Please output exactly the lines of the material from the first through the line containing "Click Disable Secure DNS button", and nothing more.
►
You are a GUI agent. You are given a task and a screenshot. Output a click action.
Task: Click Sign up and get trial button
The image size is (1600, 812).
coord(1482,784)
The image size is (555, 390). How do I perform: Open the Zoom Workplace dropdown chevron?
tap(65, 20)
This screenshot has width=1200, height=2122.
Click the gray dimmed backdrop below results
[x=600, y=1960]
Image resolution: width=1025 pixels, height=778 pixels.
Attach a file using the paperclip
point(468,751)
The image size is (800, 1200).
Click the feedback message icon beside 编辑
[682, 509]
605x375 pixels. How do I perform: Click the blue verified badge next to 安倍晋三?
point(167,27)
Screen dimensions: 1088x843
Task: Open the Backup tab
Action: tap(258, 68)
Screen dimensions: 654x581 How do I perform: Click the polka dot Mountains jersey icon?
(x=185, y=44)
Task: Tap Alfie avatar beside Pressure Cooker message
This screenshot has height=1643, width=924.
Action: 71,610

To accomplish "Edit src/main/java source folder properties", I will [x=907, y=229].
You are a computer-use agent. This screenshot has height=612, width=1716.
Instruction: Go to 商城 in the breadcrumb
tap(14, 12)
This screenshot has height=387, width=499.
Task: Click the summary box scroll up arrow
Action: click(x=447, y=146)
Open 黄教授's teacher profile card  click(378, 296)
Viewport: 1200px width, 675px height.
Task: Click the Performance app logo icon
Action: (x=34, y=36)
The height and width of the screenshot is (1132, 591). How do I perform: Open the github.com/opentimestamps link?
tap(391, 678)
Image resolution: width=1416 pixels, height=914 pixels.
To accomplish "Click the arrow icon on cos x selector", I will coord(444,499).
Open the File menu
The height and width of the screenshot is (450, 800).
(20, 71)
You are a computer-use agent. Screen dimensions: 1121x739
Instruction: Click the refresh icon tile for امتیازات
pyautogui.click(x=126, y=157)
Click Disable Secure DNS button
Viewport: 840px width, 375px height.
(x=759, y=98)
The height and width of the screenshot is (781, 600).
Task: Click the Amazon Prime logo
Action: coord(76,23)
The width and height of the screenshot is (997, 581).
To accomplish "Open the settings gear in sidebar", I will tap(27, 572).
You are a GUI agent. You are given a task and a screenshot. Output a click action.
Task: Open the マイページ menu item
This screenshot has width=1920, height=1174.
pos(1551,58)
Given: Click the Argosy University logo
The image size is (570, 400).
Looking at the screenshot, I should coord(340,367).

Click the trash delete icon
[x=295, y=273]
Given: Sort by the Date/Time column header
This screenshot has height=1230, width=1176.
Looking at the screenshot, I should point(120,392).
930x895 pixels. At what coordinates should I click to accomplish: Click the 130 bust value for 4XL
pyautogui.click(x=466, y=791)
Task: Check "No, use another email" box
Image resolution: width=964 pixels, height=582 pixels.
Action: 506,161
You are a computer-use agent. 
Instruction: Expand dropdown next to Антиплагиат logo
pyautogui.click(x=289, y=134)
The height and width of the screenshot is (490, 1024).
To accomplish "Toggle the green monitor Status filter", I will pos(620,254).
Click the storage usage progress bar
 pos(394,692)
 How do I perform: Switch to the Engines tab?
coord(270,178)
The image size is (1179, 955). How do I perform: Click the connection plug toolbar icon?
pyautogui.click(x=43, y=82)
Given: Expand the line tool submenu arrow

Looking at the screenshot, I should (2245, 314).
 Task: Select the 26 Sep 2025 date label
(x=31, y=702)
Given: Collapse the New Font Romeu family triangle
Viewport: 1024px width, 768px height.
◄
● OUTPUT FOR THIS TASK:
You are a GUI agent. You are given a task and a screenshot. Output a click action.
Task: Click Sign up and get trial button
The image size is (1600, 812).
coord(1482,784)
The image size is (555, 390). How do I perform: Open the Zoom Workplace dropdown chevron?
tap(65, 20)
This screenshot has width=1200, height=2122.
Click the gray dimmed backdrop below results
[x=600, y=1960]
Image resolution: width=1025 pixels, height=778 pixels.
Attach a file using the paperclip
point(468,751)
The image size is (800, 1200).
Click the feedback message icon beside 编辑
[682, 509]
605x375 pixels. How do I perform: Click the blue verified badge next to 安倍晋三?
point(167,27)
Screen dimensions: 1088x843
Task: Open the Backup tab
Action: tap(258, 68)
Screen dimensions: 654x581 How do I perform: Click the polka dot Mountains jersey icon?
(x=185, y=44)
Task: Tap Alfie avatar beside Pressure Cooker message
This screenshot has height=1643, width=924.
Action: 71,610

To accomplish "Edit src/main/java source folder properties", I will [x=907, y=229].
You are a computer-use agent. This screenshot has height=612, width=1716.
Instruction: Go to 商城 in the breadcrumb
tap(14, 12)
This screenshot has height=387, width=499.
Task: Click the summary box scroll up arrow
Action: click(x=447, y=146)
Open 黄教授's teacher profile card  click(378, 296)
Viewport: 1200px width, 675px height.
Task: Click the Performance app logo icon
Action: (x=34, y=36)
The height and width of the screenshot is (1132, 591). How do I perform: Open the github.com/opentimestamps link?
tap(391, 678)
Image resolution: width=1416 pixels, height=914 pixels.
To accomplish "Click the arrow icon on cos x selector", I will coord(444,499).
Open the File menu
The height and width of the screenshot is (450, 800).
(20, 71)
You are a computer-use agent. Screen dimensions: 1121x739
Instruction: Click the refresh icon tile for امتیازات
pyautogui.click(x=126, y=157)
Click Disable Secure DNS button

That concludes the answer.